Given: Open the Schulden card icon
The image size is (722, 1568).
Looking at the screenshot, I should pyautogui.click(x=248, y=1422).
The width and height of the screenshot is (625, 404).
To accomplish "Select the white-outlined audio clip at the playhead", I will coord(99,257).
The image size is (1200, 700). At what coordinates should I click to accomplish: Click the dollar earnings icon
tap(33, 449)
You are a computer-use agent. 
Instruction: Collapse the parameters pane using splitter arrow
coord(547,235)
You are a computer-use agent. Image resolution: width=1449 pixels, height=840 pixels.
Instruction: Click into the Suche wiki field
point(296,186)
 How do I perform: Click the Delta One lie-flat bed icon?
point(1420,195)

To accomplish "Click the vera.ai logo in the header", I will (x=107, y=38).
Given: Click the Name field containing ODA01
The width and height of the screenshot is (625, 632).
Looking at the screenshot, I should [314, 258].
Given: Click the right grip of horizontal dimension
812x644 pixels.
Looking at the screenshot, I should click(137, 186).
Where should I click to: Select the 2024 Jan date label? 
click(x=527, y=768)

═══

The complete set of entries above must be reproduced verbatim.

Given: Open the Schulden card icon
The image size is (722, 1568).
Looking at the screenshot, I should pyautogui.click(x=248, y=1422).
The width and height of the screenshot is (625, 404).
To accomplish "Select the white-outlined audio clip at the playhead", I will coord(99,257).
The image size is (1200, 700). At what coordinates should I click to accomplish: Click the dollar earnings icon
tap(33, 449)
You are a computer-use agent. 
Instruction: Collapse the parameters pane using splitter arrow
coord(547,235)
You are a computer-use agent. Image resolution: width=1449 pixels, height=840 pixels.
Instruction: Click into the Suche wiki field
point(296,186)
 How do I perform: Click the Delta One lie-flat bed icon?
point(1420,195)

To accomplish "Click the vera.ai logo in the header", I will (x=107, y=38).
Given: Click the Name field containing ODA01
The width and height of the screenshot is (625, 632).
Looking at the screenshot, I should [314, 258].
Given: Click the right grip of horizontal dimension
812x644 pixels.
Looking at the screenshot, I should click(137, 186).
Where should I click to: Select the 2024 Jan date label? 
click(x=527, y=768)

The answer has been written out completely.